Data section
════
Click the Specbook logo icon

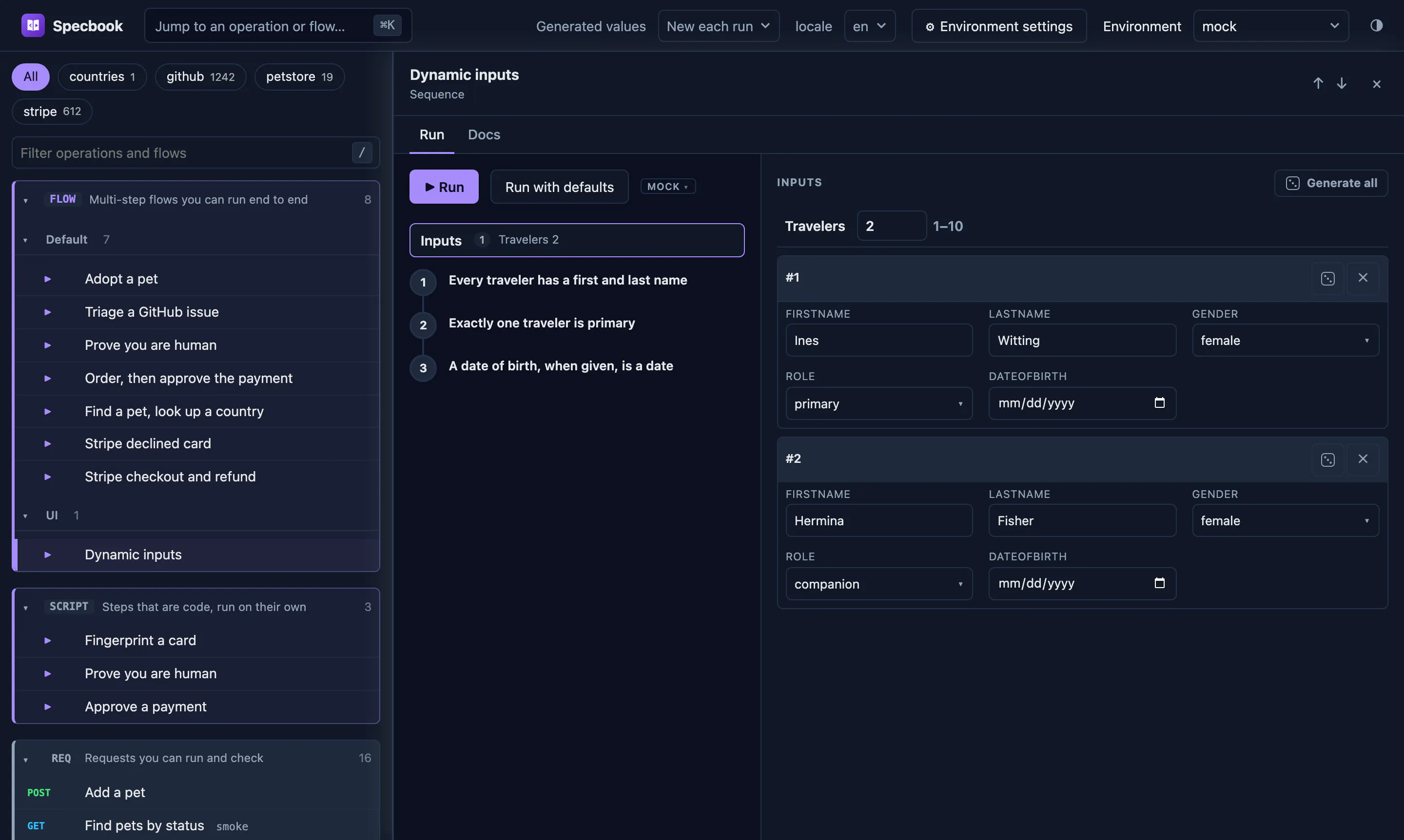(33, 25)

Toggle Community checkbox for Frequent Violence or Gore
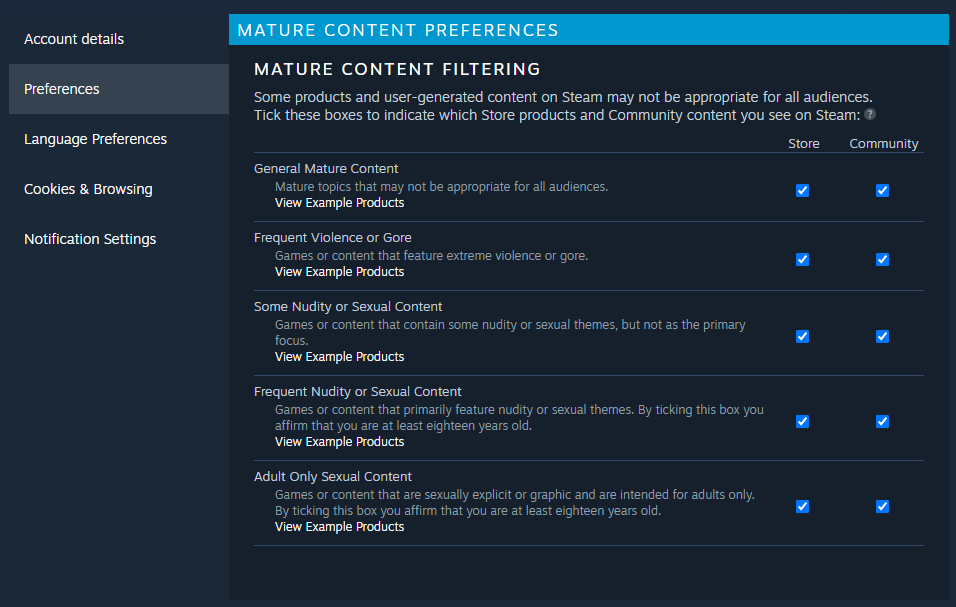point(882,259)
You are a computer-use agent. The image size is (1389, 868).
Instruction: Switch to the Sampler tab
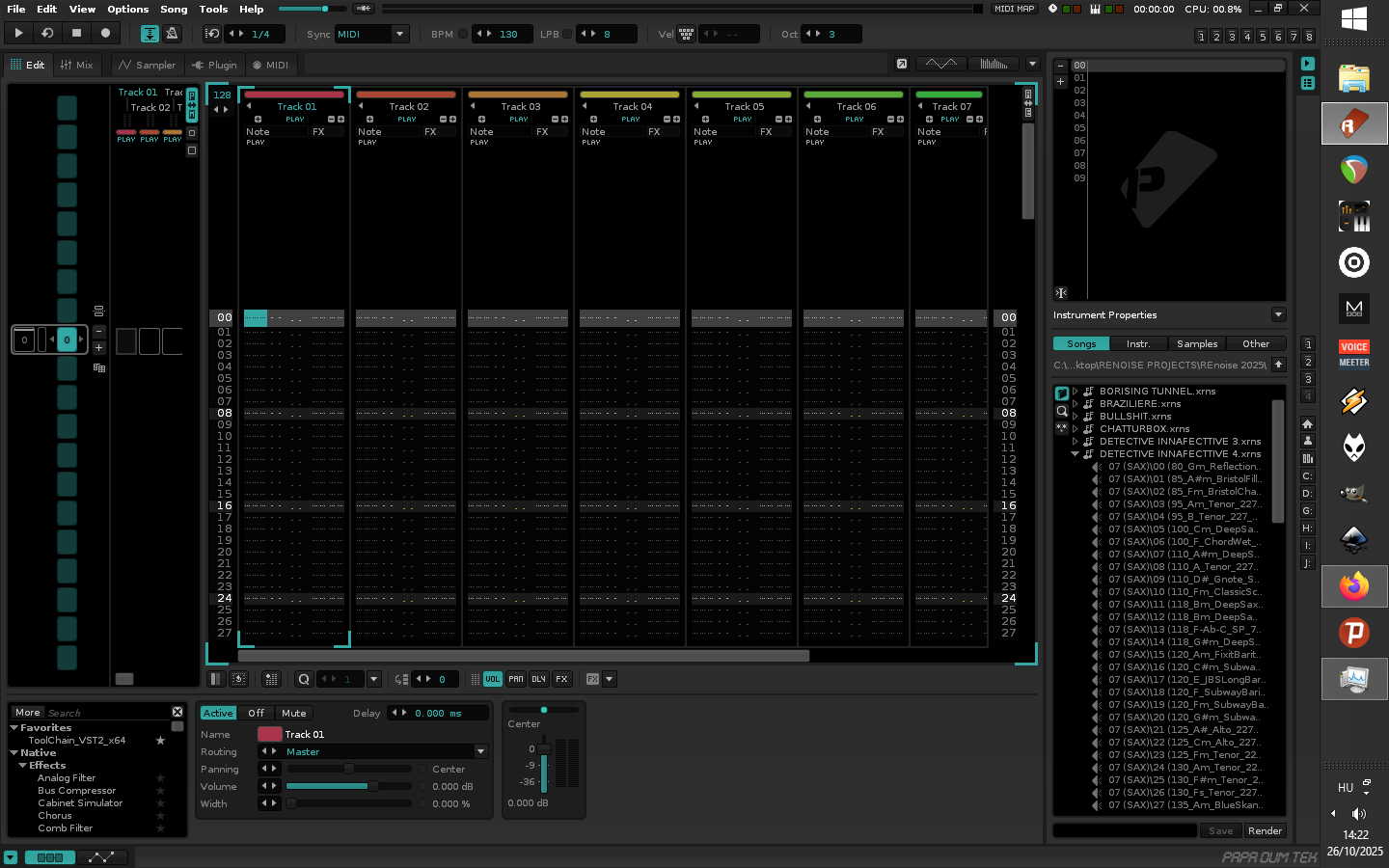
════
Work to complete
Leave out the pictures and return the listing exactly.

Completed task
Click the Specbook logo icon

(33, 25)

Toggle Community checkbox for Frequent Violence or Gore
point(882,259)
You are a computer-use agent. The image size is (1389, 868).
Instruction: Switch to the Sampler tab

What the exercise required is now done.